§ Aim of the task: From the text on consistency tests below, transcribe word for word the stretch that begins at the words "In the vibratory" and stops after "as the consistency.".

§ Extract:
_____
Though the idea of consistency is broadly similar across various industries, there are different ways of quantifying it depending on the industry. These different methods are expected to provide slightly different results that do not exactly correlate with each other. As McGuigan notes [10], most consistency tests are empirical with results presented in arbitrary units. Such tests include a wide range of deformation tests, flow tests, penetration tests, and other similar tests. Each is generally used within a specific industry because the test is simple to perform, provides a reasonable degree of reproducibility, and has at least some capacity to dictate a material’s suitability to a given application.

Because there are fundamentally different consistency tests across a wide range of industries, they are grouped together here by the core concept of the test. The main concepts include deformation by a material’s own weight, forced deformation with minimal constraints, penetration by a foreign object, flow through a fixed geometry, simple viscosity tests, and other tests that are designed to be simple.

The first consistency test concept that will be covered is where a material’s own weight is used to induce flow. Such methods generally test how much a material’s density overpowers cohesive (and to a lesser extent, adhesive) forces when allowed to flow starting from an unstable formation. Such tests include the Bostwick consistometer test [18], castable refractory consistency test [19], concrete slump test [24], and controlled low-strength material (CLSM) flow consistency test [69].

The Bostwick consistometer test [9] measures the distance a material flows down a ramp over a given amount of time. This is primarily used for food products, but it may also be used to measure paint, cosmetics, or other chemicals. This test is used because of its simplicity and ability to be used with a wide range of materials.

The castable refractory consistency test [19] is applied to materials that are often used to construct heat-resistant structures such as ovens and kilns. An appropriate mix of dry castable and mixing liquid is placed into a cone-shaped mold. The mold is then removed from the partially cured refractory mixture, causing it to deform and flow under its own weight. The change to the diameter of the base of the cone is used as the measurement of consistency and can be used to calculate the “percent self-flow”.

A similar test exists for measuring controlled low strength materials (CLSM), such as soil, aggregates, and cementitious material [69]. The procedure is quite similar, and the end result is a disc whose diameter is measured in various places and is averaged to produce an indication of consistency.

These differ slightly from the concrete slump test [24], which uses a similar procedure, but the final height of a slumped cone of concrete is used rather than the diameter of its base. Nevertheless, this test once again measures the change in geometry of a material when left to deform under its own weight from an unstable initial state.

Similar to these tests is the second concept, where the test sample is forced to deform, but there are minimal restrictions on its motion. This means that the initial formation is not necessarily unstable, but the results are less dependent on density than the preceding tests. Two examples are the flow table test for mortar consistency [70] and the vibratory table test for concrete [71].

The mortar consistency test is similar to the castable refractory test and CLSM test, except the sample is on a table that is dropped repeatedly, leading to repeated impacts. Clearly, this causes more deformation than if the sample were left alone.

In the vibratory table test, a stiff concrete mix is placed in a cone mold on a vibratory table. The mold is removed, and a weight is placed on top of it. The table then vibrates until the sample is flat and the time it takes for this to happen is recorded as the consistency.
_____
§ Records for finding displayed items:
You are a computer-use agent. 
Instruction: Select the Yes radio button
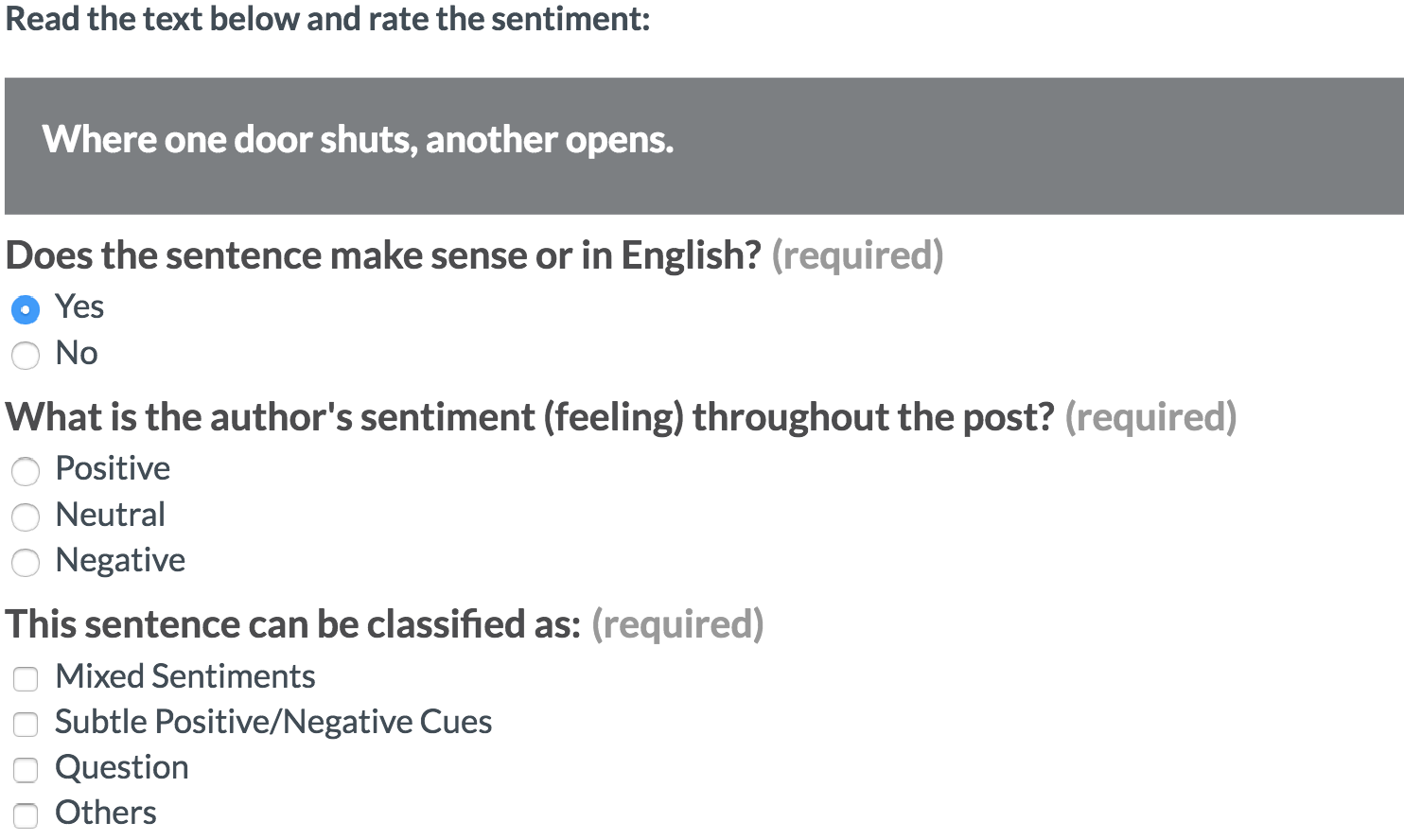(x=26, y=309)
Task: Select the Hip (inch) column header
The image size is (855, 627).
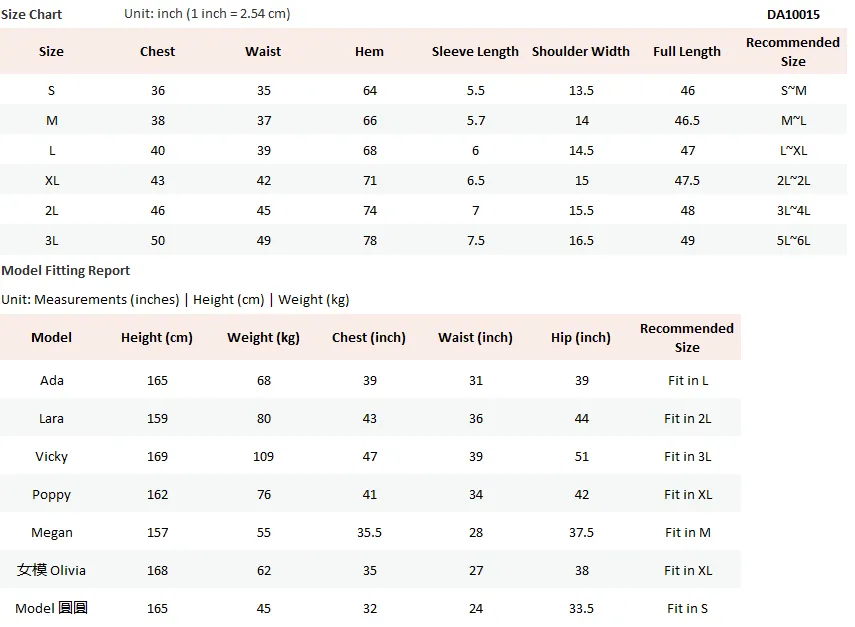Action: [x=581, y=337]
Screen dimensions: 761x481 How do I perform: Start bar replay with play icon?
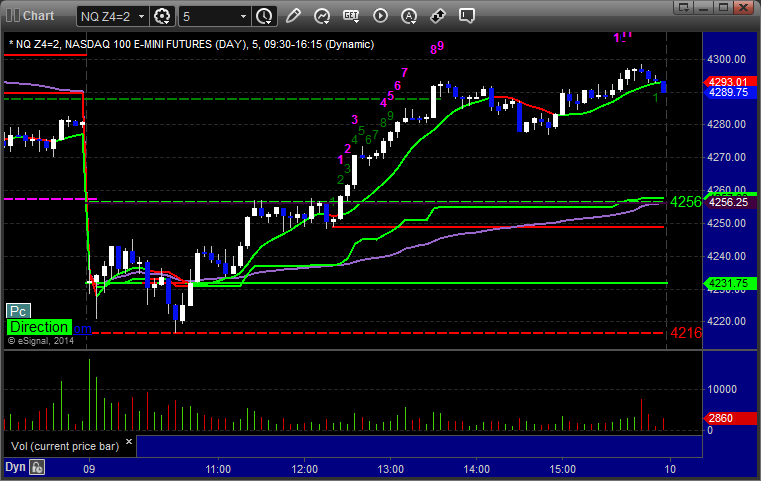click(x=380, y=16)
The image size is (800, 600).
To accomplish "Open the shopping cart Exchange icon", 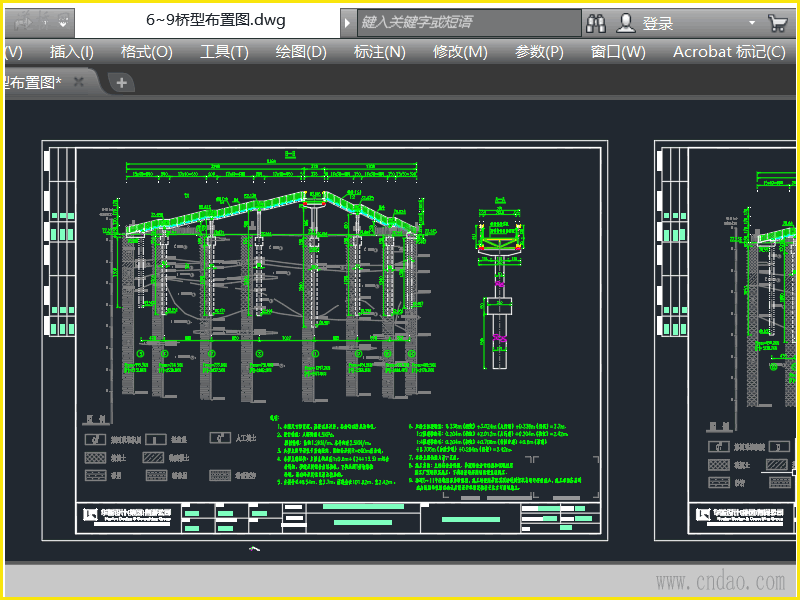I will click(776, 22).
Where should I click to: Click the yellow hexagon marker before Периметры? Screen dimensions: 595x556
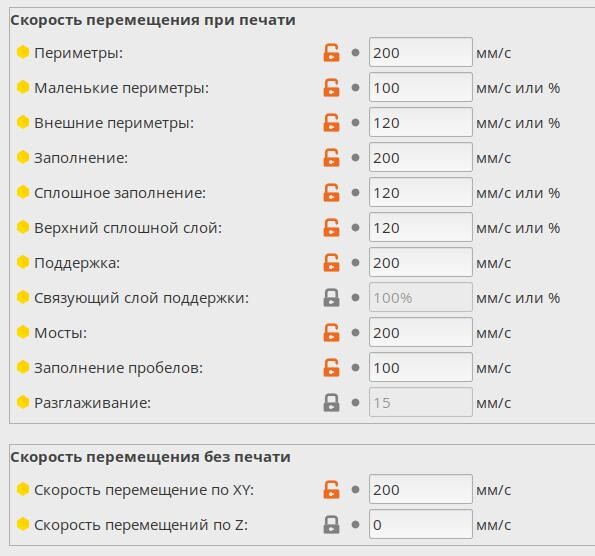(x=23, y=52)
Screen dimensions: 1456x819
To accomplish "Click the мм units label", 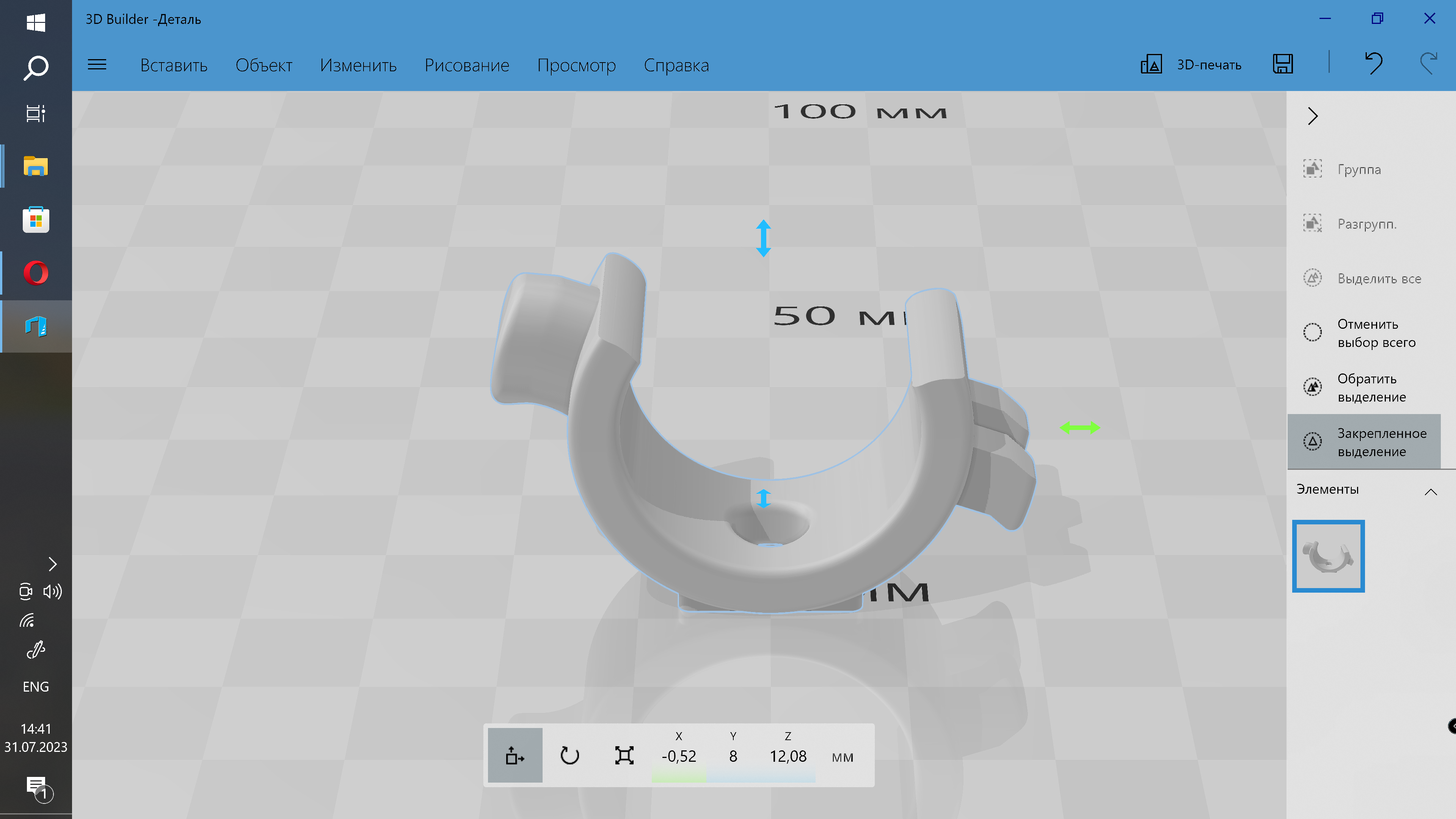I will tap(842, 757).
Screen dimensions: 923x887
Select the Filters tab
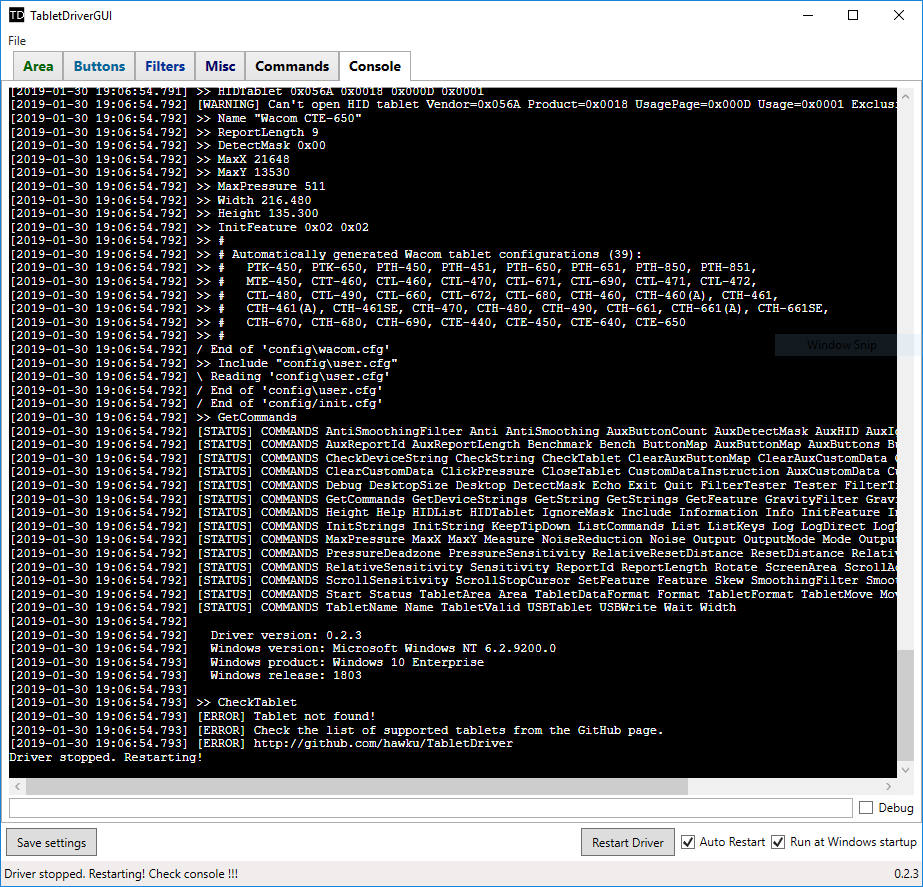[x=164, y=65]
_____
§ Exercise output:
In the vibratory table test, a stiff concrete mix is placed in a cone mold on a vibratory table. The mold is removed, and a weight is placed on top of it. The table then vibrates until the sample is flat and the time it takes for this to happen is recorded as the consistency.